If the mark of champions really is picking up points when not at your best, then the silverware may as well be presented to Manchester City before the Christmas decorations go up.
Roberto Mancini's men have looked a long way short of title holders at times this season, and again at times on Sunday, but they boast the only unbeaten record in the top four divisions of English football.
The rest of the Premier League had better beware, with it frightening to think what could happen if City click.
Tottenham did their best to put a serious dent in the Blues' title defence at the Etihad Stadium, even edging themselves in front at one stage, but they will concede looking back on the tie that they did not offer enough in the final third to merit taking maximum points.
A share of the spoils may have been a fair reflection on a game which provided plenty of cut but not a lot of thrust.
Edin Dzeko was, however, once again the man of the moment for City, with the Bosnian striker stepping off the bench to snatch a late winner and enhance an unwanted reputation as something of a super sub.

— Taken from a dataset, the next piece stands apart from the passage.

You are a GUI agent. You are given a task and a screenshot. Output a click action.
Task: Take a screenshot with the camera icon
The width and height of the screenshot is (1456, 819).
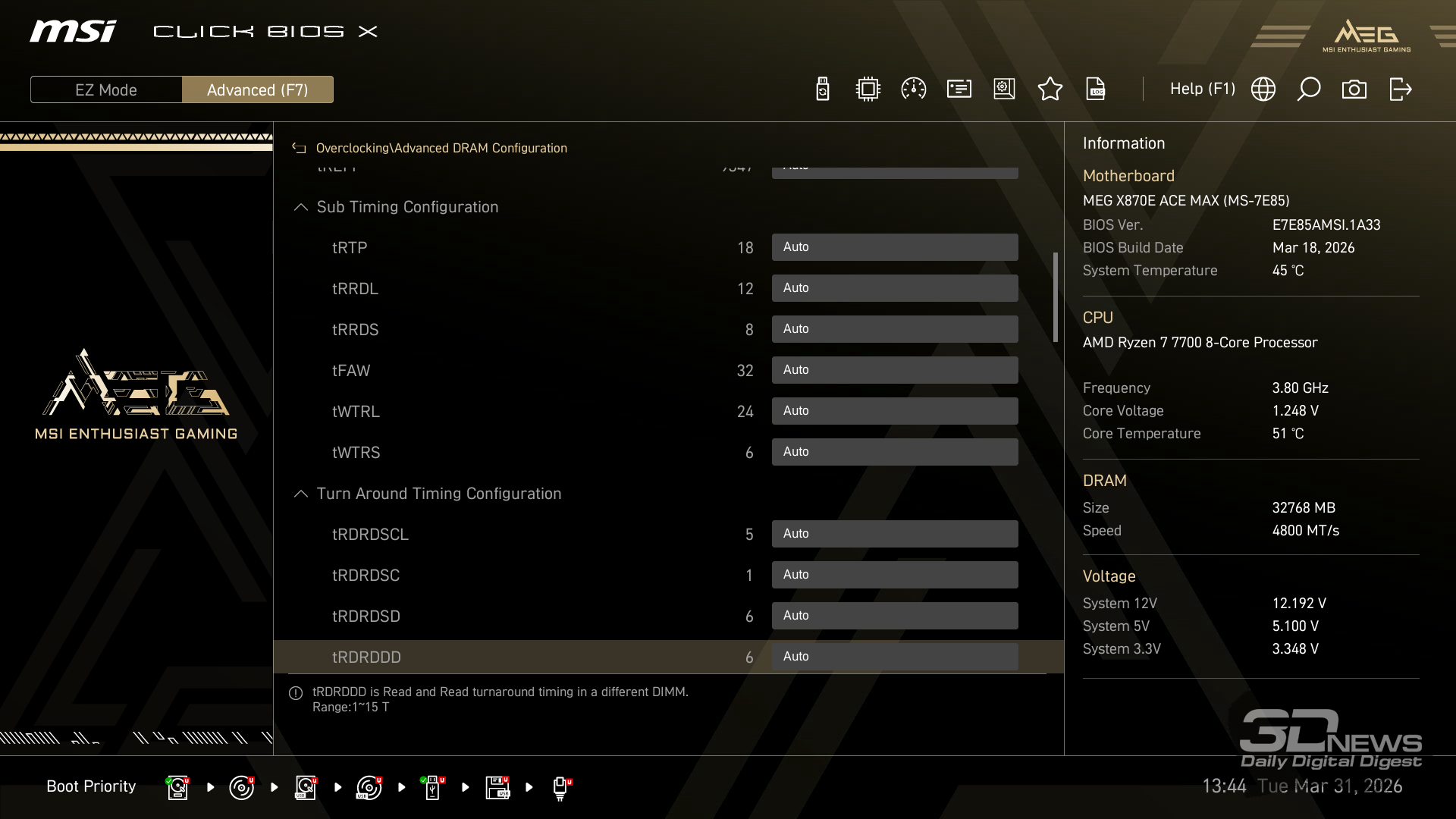pyautogui.click(x=1354, y=89)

The sight of Dzeko wheeling away in celebration will have helped to put a smile back on Mancini's face after a couple of tough weeks at home and abroad, as will the fact that David Silva returned to his starting XI against Spurs and produced one moment of magic which led to the match winner.
In the opposing dugout, it may be time for Andre Villas-Boas to ditch his lone frontman approach and accept that pairing Emmanuel Adebayor and Jermain Defoe together may be a more profitable option.
Both men pose a considerable attacking threat in their own way, but they bring entirely different qualities to the table and it is not hard to imagine that they would prefer to play off one another rather than spend whatever time they are afforded running themselves into the ground in a vain effort to hang on to their starting berth.
Newcastle boss Alan Pardew refused to use the European trip in midweek as an excuse for a limp display at home to West Ham but the Magpies are struggling to get going this season.
Cheick Tiote and Fabricio Coloccini were missed on Sunday as they served their bans and when Jonas Gutierrez also went off injured any hope of finding some sort of rhythm seemed to evaporate.
Whether that is because of a more congested fixture list is debatable given the rotation but Allardyce was in no doubt that Europe was significant, openly admitting he'd told his players this presented an opportunity.
The West Ham boss is famous for targeting points and while Pardew bemoaned the stop-start nature of playing against the Hammers nobody can argue with how effective it is proving.
Thanks to Kevin Nolan's goal, the newly-promoted side are now sixth in the Premier League. They may not get the plaudits that Swansea did last year for their flowing football but Allardyce is delivering results.
A few weeks ago, Chelsea's fierce start to the season saw some tout this year's Premier League title race to be a three-horse race. While this may still be the case, this was a particularly lacklustre performance from the Blues, in a weekend where both Manchester United and City had to dig deep to claim three points.
John Terry proved just vital he can be to Chelsea by netting the opener, albeit after some atrocious marking from Liverpool, and his injury saw Chelsea's presence limited to an extent. It's hard to imagine Luis Suarez scoring an equaliser, unmarked at close range, with Terry there marshalling the defence.
For Liverpool, this was probably as good a performance defensively as they have delivered all season. Jose Enrique was magnificent, and Jamie Carragher hadn't missed a beat as he returned to the first team with great success. This was a big point for the Reds, and Brendan Rodgers will be hopeful it can act as a springboard to their topsy-turvy season.
Chelsea will be hopeful Terry's injury is not severe, and while there were big performances from Juan Mata and Branislav Ivanovic today, there can surely be no doubt that if the Blues are to compete for the title this year, they need the presence of their enigmatic leader.